*Exercise prompt*
Only the lines from the one that contains "Viewport: 800px width, 600px height." through the final line of the entries should be repeated, exactly as written.

*Entries provided*
****************

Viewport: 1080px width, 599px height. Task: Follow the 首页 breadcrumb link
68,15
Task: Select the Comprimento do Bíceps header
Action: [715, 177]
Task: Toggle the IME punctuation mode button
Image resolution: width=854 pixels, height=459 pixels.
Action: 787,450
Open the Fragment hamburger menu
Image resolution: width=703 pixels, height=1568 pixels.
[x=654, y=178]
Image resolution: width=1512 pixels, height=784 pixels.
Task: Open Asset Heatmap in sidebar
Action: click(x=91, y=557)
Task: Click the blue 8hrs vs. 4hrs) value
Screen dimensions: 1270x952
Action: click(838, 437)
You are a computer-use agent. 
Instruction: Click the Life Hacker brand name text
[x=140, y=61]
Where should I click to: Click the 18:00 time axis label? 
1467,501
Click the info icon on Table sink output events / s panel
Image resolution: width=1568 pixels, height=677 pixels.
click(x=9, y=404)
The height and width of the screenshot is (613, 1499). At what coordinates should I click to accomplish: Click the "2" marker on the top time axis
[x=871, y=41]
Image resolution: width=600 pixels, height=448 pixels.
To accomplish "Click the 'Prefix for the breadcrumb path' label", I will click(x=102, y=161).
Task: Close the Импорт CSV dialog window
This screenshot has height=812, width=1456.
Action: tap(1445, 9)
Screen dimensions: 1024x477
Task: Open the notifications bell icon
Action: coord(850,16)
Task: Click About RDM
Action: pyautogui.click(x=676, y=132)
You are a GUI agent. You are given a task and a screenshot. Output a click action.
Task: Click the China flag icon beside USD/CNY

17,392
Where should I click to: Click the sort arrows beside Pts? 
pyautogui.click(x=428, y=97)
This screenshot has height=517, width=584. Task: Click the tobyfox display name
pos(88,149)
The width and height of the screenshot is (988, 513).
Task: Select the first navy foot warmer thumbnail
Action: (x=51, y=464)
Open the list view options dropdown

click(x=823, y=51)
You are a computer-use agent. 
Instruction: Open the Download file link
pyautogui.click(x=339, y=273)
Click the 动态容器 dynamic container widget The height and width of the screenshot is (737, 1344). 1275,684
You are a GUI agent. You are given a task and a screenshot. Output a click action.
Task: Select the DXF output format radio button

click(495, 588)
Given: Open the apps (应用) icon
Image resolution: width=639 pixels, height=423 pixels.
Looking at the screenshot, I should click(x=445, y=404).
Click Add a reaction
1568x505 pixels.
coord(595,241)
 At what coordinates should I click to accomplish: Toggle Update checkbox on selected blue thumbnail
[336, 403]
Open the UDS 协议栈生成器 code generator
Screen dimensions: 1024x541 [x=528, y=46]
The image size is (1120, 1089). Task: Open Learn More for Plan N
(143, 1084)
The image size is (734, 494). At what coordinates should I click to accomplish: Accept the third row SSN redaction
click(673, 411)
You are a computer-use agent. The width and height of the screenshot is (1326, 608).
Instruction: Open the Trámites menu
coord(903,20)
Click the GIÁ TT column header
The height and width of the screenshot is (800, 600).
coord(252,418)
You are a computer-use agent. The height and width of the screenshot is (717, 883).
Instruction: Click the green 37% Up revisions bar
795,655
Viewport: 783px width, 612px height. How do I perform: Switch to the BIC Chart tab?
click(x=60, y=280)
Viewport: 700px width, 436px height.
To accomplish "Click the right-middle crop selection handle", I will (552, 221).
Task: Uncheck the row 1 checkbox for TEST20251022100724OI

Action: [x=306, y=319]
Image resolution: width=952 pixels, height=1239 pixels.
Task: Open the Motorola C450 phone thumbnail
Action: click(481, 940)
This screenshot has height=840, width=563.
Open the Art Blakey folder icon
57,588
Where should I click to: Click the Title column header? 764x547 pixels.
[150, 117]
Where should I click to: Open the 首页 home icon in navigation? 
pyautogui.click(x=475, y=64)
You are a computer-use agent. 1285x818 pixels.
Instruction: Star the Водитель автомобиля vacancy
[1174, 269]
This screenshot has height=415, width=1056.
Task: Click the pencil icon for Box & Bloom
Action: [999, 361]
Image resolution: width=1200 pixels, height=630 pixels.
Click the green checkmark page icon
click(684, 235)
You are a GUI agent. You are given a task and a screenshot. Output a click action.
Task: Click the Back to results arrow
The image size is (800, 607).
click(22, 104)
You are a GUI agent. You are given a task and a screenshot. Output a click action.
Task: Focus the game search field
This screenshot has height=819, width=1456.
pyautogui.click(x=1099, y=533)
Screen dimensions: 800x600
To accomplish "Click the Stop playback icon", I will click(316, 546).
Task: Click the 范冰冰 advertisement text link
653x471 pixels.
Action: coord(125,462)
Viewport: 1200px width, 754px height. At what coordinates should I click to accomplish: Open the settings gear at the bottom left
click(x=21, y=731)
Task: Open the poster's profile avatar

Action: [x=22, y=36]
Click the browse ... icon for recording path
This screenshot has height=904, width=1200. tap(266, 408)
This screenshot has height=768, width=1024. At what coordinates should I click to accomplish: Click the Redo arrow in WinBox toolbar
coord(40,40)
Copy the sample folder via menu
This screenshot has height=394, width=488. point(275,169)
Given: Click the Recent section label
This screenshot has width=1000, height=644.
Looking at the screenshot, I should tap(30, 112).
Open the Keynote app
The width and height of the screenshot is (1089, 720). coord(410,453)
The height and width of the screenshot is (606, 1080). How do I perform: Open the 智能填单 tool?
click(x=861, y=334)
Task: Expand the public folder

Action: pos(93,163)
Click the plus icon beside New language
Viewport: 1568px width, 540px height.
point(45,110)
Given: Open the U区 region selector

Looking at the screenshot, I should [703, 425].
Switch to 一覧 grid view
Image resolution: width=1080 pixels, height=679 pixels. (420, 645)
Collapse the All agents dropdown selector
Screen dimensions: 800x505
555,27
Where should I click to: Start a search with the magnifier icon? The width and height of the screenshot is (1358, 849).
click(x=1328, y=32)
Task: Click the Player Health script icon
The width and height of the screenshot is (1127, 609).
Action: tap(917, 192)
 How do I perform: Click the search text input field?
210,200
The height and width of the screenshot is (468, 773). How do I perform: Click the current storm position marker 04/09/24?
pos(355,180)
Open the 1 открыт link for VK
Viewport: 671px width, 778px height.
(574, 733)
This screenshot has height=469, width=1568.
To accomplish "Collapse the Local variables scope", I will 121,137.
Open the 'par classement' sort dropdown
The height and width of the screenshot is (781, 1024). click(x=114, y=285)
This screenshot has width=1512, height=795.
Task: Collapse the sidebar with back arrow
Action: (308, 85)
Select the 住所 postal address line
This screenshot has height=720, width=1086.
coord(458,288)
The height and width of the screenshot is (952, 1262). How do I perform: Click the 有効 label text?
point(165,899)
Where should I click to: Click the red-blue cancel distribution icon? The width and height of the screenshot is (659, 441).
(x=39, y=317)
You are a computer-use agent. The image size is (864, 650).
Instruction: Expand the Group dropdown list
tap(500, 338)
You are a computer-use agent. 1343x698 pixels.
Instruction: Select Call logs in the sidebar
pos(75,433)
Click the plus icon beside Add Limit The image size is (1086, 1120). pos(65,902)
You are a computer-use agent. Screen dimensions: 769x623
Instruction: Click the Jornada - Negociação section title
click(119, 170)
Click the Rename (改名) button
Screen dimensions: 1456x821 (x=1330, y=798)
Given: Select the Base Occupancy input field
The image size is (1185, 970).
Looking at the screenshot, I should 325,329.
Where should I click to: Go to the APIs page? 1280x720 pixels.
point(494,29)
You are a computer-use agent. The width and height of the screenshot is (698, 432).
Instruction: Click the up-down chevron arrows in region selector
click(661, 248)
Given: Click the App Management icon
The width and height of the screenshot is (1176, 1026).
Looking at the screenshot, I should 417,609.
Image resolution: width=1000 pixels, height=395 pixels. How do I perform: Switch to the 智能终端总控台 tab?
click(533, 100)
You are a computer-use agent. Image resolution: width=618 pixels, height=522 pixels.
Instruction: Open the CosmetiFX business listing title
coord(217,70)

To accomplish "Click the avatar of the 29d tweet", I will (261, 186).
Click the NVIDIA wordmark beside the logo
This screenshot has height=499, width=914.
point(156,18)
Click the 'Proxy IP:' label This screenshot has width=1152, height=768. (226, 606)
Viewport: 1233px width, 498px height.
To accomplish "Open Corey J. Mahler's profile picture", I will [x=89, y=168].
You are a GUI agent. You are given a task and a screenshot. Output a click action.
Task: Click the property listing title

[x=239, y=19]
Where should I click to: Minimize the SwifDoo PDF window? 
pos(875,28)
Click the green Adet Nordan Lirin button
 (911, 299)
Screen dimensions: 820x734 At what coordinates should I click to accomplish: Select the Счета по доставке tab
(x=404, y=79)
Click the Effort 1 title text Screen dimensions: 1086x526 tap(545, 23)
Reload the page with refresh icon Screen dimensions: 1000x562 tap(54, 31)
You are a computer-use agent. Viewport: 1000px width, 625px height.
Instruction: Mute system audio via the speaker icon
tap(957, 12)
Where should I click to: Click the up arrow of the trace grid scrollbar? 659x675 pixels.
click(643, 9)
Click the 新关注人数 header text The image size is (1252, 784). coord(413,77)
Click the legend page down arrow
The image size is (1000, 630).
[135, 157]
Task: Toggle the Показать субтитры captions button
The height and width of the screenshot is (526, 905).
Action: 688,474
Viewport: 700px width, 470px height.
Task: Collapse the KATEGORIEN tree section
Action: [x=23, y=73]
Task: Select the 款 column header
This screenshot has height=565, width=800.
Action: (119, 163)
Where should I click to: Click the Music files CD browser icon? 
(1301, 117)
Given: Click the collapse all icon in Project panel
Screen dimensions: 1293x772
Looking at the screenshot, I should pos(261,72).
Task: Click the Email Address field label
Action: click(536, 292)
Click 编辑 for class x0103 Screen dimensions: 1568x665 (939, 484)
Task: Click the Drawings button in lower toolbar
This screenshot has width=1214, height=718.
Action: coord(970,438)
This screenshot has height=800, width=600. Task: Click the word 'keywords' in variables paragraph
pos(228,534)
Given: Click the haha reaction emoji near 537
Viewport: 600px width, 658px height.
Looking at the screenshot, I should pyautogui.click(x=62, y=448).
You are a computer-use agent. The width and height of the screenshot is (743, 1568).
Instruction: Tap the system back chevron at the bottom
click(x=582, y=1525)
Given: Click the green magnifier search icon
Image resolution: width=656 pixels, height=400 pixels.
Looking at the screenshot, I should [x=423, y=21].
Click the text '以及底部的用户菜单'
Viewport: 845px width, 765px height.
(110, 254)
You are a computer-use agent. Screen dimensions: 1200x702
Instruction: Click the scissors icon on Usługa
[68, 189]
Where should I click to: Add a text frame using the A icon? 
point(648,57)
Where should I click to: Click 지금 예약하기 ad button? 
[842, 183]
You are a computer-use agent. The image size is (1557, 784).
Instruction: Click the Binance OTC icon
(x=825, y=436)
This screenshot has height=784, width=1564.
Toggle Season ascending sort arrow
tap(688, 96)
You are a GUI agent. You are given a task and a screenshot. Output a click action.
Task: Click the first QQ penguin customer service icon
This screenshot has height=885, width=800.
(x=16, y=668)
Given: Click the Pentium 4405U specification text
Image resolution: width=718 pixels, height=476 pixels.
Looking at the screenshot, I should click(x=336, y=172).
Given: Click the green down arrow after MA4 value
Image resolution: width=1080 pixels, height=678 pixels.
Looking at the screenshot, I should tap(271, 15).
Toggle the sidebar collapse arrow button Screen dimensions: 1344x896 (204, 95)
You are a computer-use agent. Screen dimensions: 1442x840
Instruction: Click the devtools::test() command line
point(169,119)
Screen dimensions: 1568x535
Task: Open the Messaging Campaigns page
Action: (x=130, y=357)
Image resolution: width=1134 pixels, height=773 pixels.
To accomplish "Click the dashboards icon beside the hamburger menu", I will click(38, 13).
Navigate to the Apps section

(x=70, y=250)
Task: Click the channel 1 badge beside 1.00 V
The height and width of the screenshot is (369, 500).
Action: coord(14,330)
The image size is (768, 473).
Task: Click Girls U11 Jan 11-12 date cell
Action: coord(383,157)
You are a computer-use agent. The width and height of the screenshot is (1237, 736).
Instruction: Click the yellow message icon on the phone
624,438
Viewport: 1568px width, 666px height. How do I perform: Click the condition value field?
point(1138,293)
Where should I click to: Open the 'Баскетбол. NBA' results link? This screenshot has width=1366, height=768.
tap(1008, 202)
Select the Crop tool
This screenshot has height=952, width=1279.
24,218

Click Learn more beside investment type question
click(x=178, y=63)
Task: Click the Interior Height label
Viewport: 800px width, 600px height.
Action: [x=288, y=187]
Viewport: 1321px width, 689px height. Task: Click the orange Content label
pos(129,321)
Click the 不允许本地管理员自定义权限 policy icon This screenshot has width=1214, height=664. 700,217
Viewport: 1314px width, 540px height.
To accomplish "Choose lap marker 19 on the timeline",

****************

*Written solution*
Viewport: 800px width, 600px height.
Action: [x=288, y=187]
Viewport: 1321px width, 689px height. Task: Click the orange Content label
pos(129,321)
Click the 不允许本地管理员自定义权限 policy icon This screenshot has width=1214, height=664. 700,217
Viewport: 1314px width, 540px height.
To accomplish "Choose lap marker 19 on the timeline",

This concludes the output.